In the framework of AFRASO, our goals are to understand, first, the significance of historical imagination for transregional conceptions of space and, second, the importance of local imaginary and memory cultures for the representation and interpretation of current African-Asian interactions. In light of the foregoing, we are analysing the production of contemporary transnational imaginaries of citizenship, the complex negotiation of transcultural identities amongst old Asian-African and new Asian diasporas, claims of long-standing transregional socio-political and cultural links, new and old memory sites built or claimed by certain Afrasian communities and Afrasian bio-politics within old and emergent Afrasian diasporas.

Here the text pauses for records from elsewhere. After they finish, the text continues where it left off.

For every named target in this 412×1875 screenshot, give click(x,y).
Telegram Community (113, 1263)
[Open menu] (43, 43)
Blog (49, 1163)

'Memory', in this project, describes on the one hand elements of explicit, official memory culture (e.g. the remembrance of Gandhi in South Africa); on the other hand, we reconstruct what John C. Hawley (2008, 4), drawing on James C. Scott, has called "hidden transcripts": implicit, non-official, private and subaltern forms of memory, which, however, can be articulated in literature, photography, film and other media. Such imaginaries and memories have especially come to the fore in interviews we conducted with various groups of people in South Africa, East Africa, Oman, China and India as well as in our recent investigation of ‘travelling afrasian objects’ and ‘multidirectional mnemoeconomics’ (see Karugia 2017).
An Afrasian framework has allowed us to investigate transregional dynamics of interactions and relations between Africa and Asia across the vastness of time and space. This perspective has counteracted the danger of perceiving ‘Afrasia’ as a new transregional ‘container.’ Our research on Afrasian imaginaries and memories conceives of Afrasian’ as a sensitizing term that opens up new perspectives and as a new way of looking at and analyzing various contemporary dynamics in this transregion. We critically self-reflect on limitations of our ‘Afrasian’ perspective. This Afrasian way of looking at this transregion can only become productive if blurred spaces and places like its connectivity with Afrabia (Africa and Arabia) are adequately addressed (see Karugia, 2018 in preparation).